What the exercise asks: Write out the lines of the records as a JSON list of strings, one string per line and no blank lines, starting at the line that contains "Open three-dot menu on ApomisKoa's reply" and ending at the end of the records. Leave the pictures out of your answer.

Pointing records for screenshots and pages

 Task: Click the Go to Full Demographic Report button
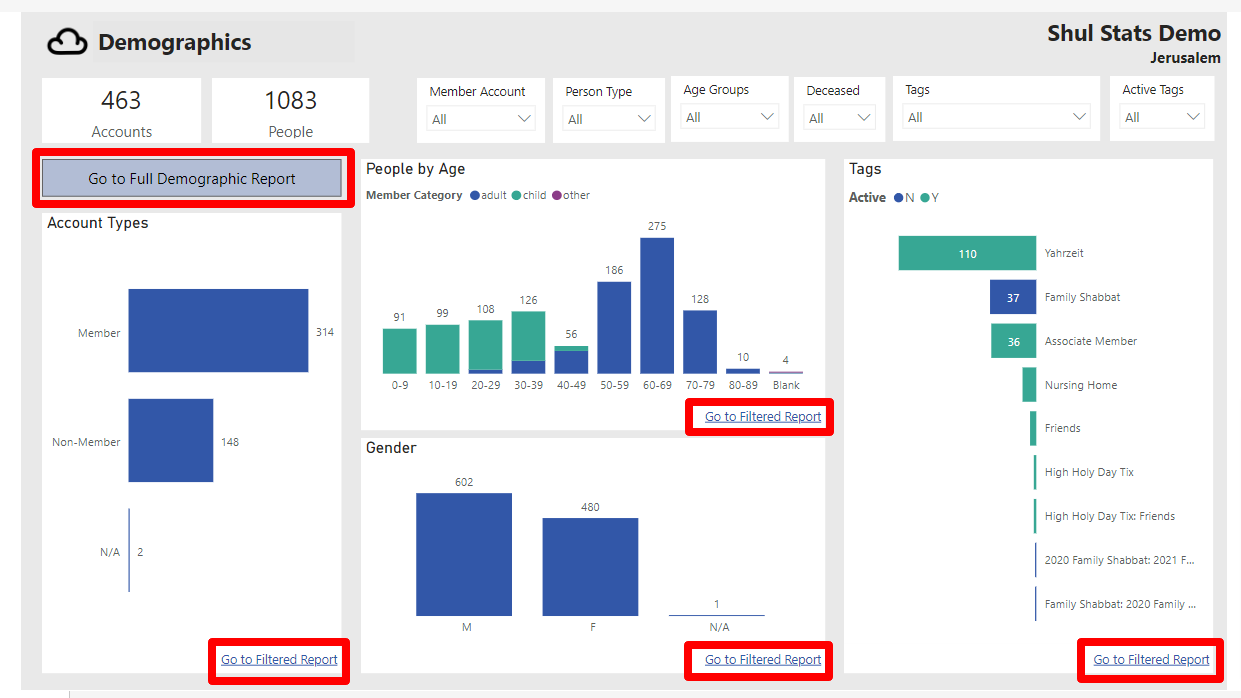click(192, 178)
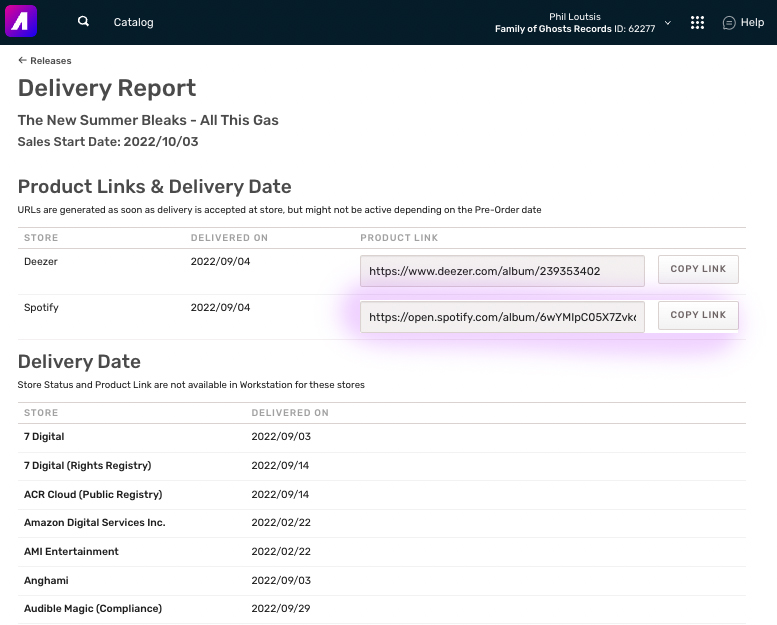The image size is (777, 625).
Task: Go back to Releases
Action: (x=45, y=61)

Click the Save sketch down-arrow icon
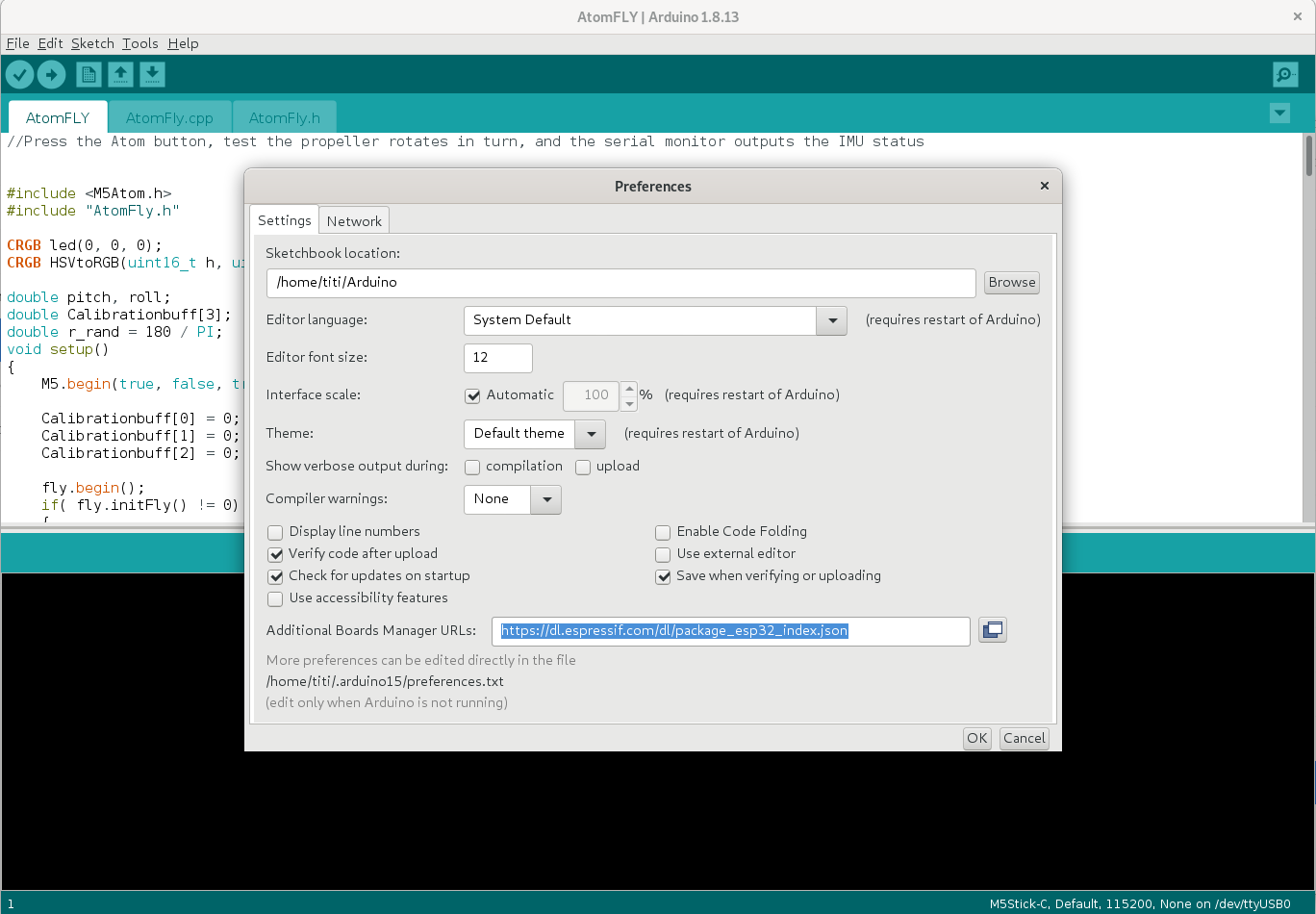click(152, 74)
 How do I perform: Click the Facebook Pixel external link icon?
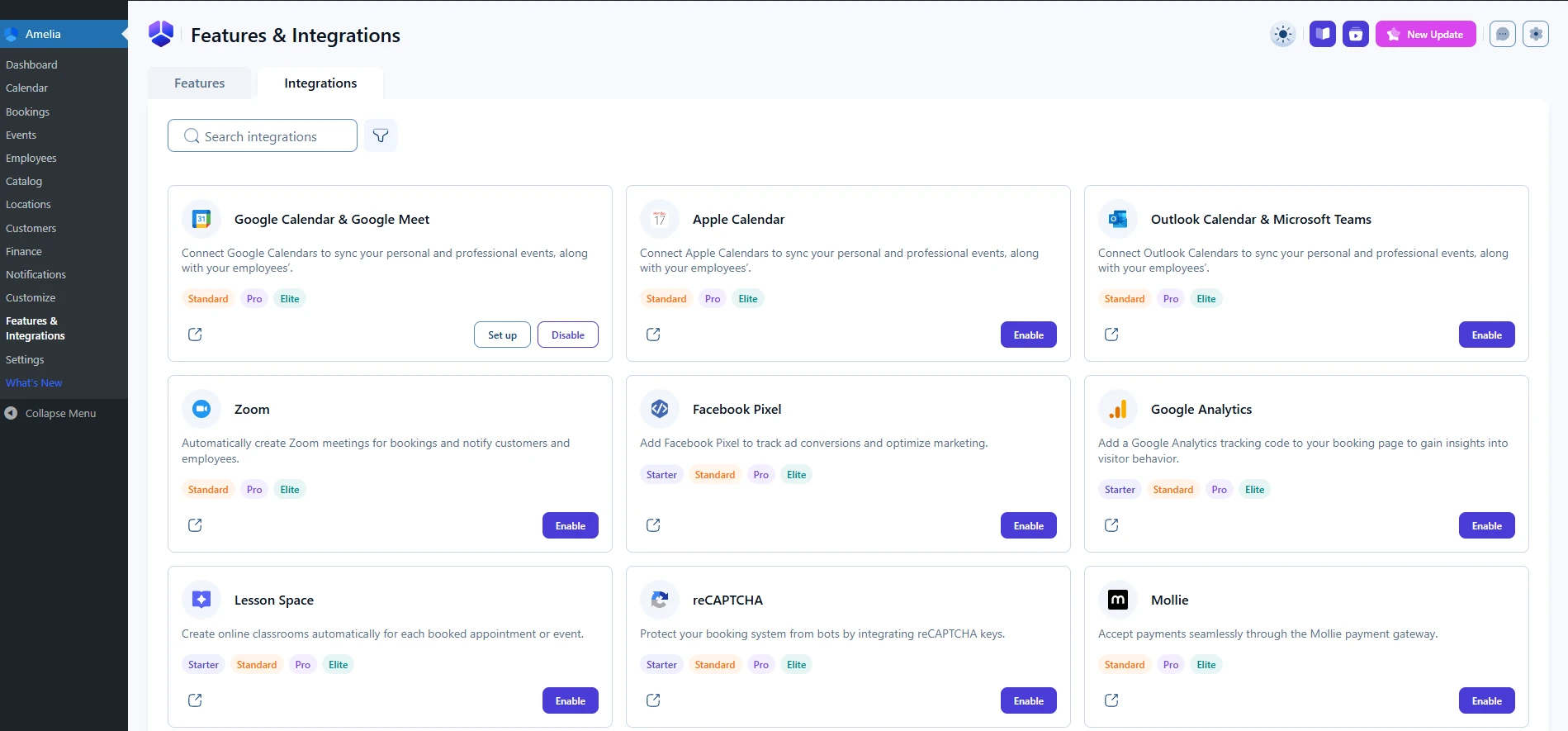653,525
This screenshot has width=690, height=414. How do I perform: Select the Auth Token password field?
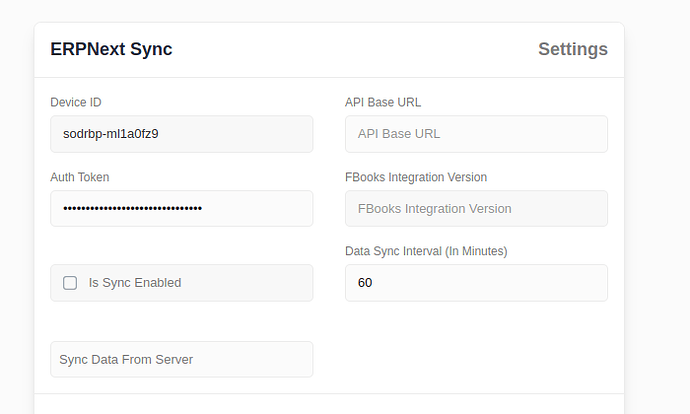[181, 208]
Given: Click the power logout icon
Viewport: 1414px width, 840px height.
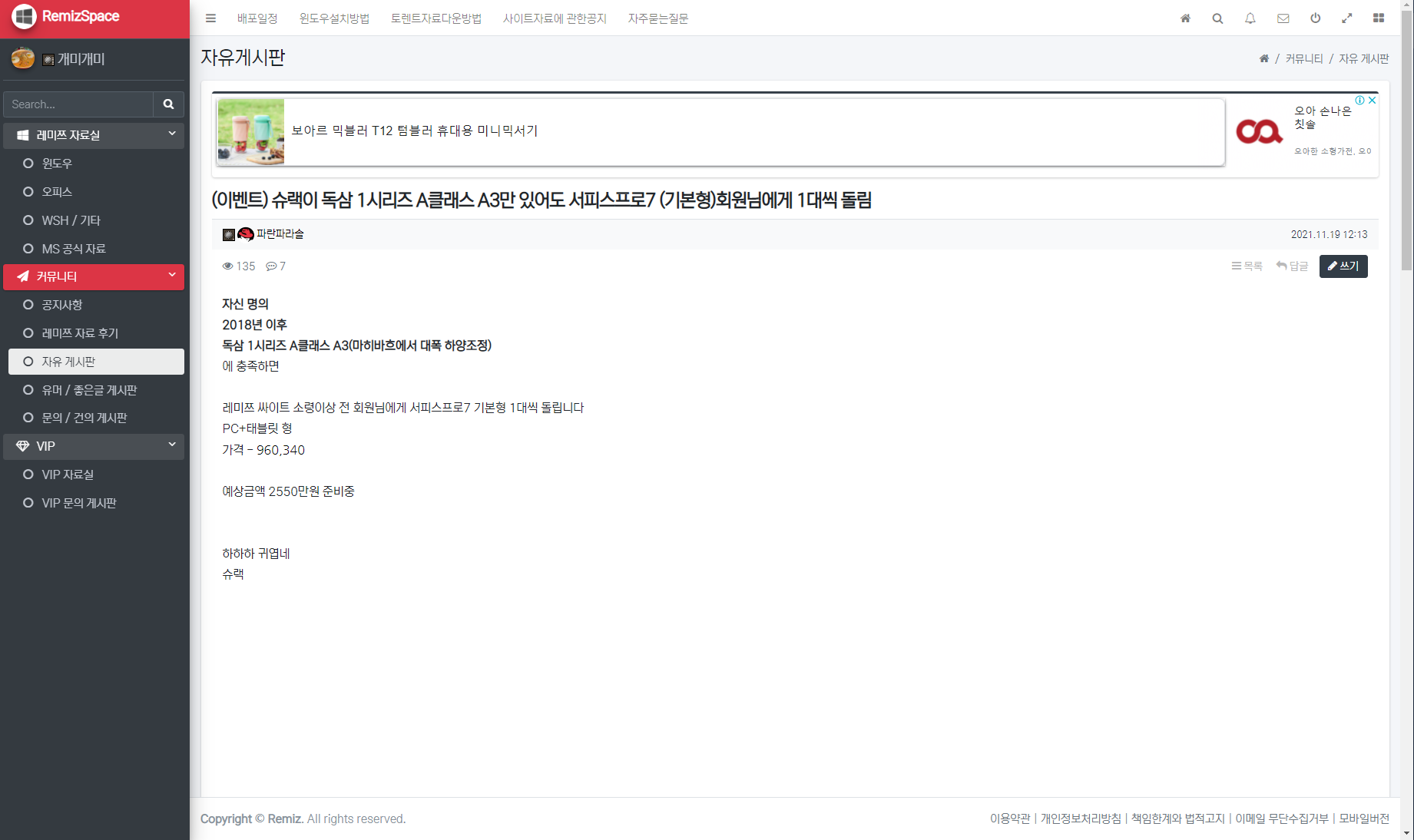Looking at the screenshot, I should (x=1315, y=18).
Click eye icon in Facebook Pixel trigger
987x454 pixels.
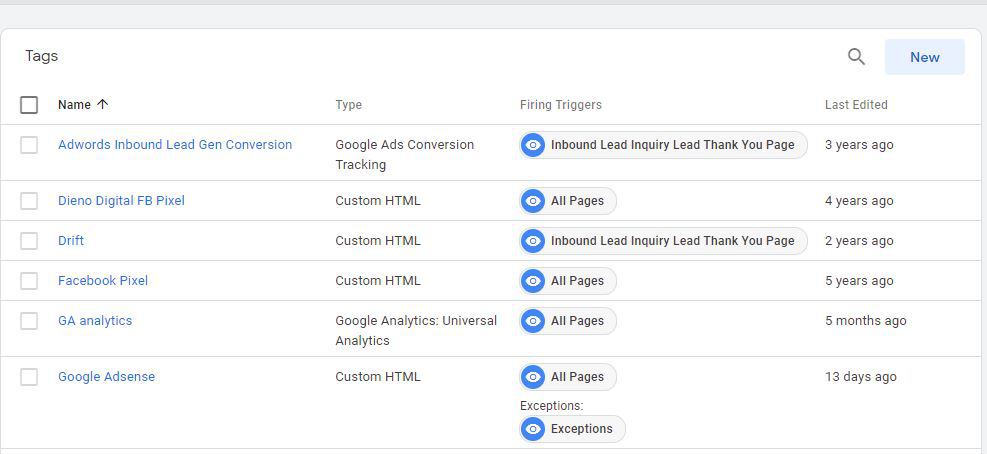pyautogui.click(x=533, y=281)
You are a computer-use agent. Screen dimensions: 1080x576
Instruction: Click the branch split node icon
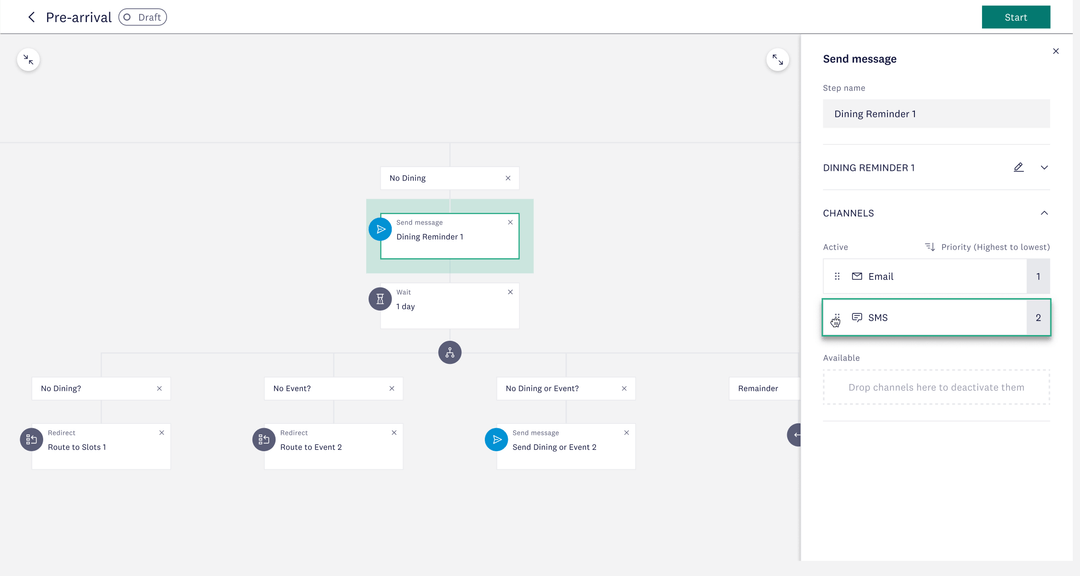click(x=450, y=352)
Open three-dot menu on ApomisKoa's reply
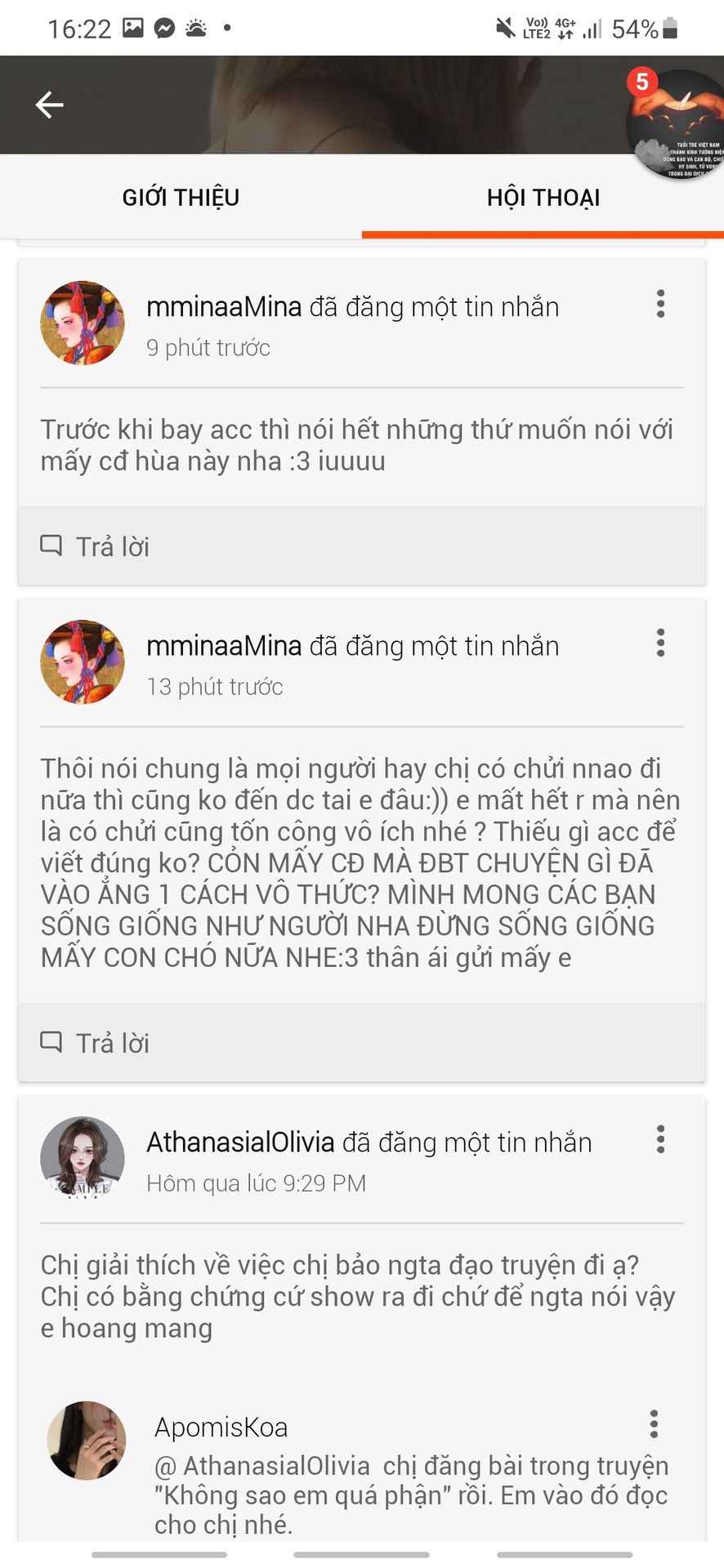The width and height of the screenshot is (724, 1568). pyautogui.click(x=654, y=1423)
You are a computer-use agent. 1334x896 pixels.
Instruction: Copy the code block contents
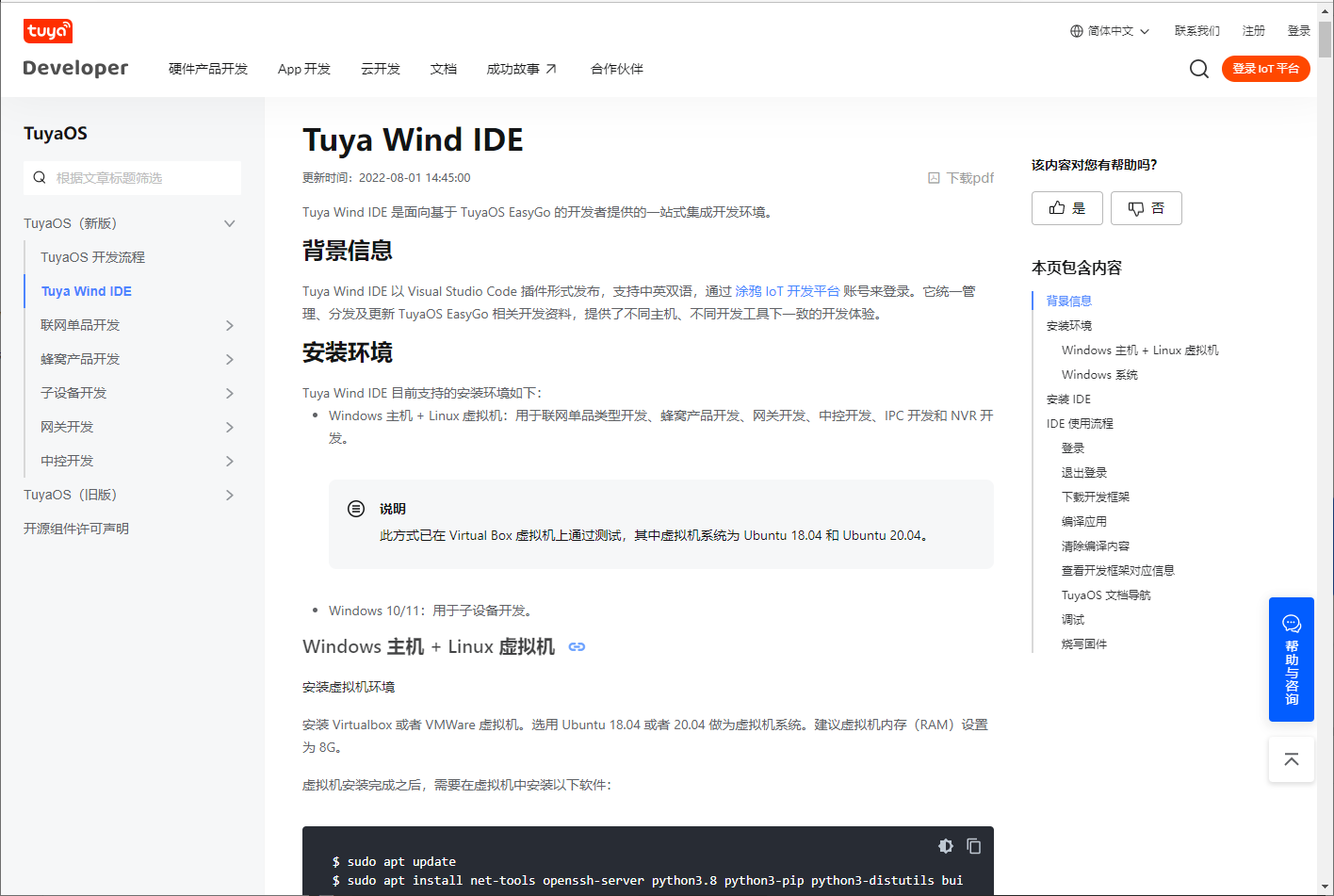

Solution:
[
  "Open three-dot menu on ApomisKoa's reply",
  "The width and height of the screenshot is (724, 1568). pyautogui.click(x=654, y=1423)",
  "You are a computer-use agent. 1334x896 pixels.",
  "Instruction: Copy the code block contents"
]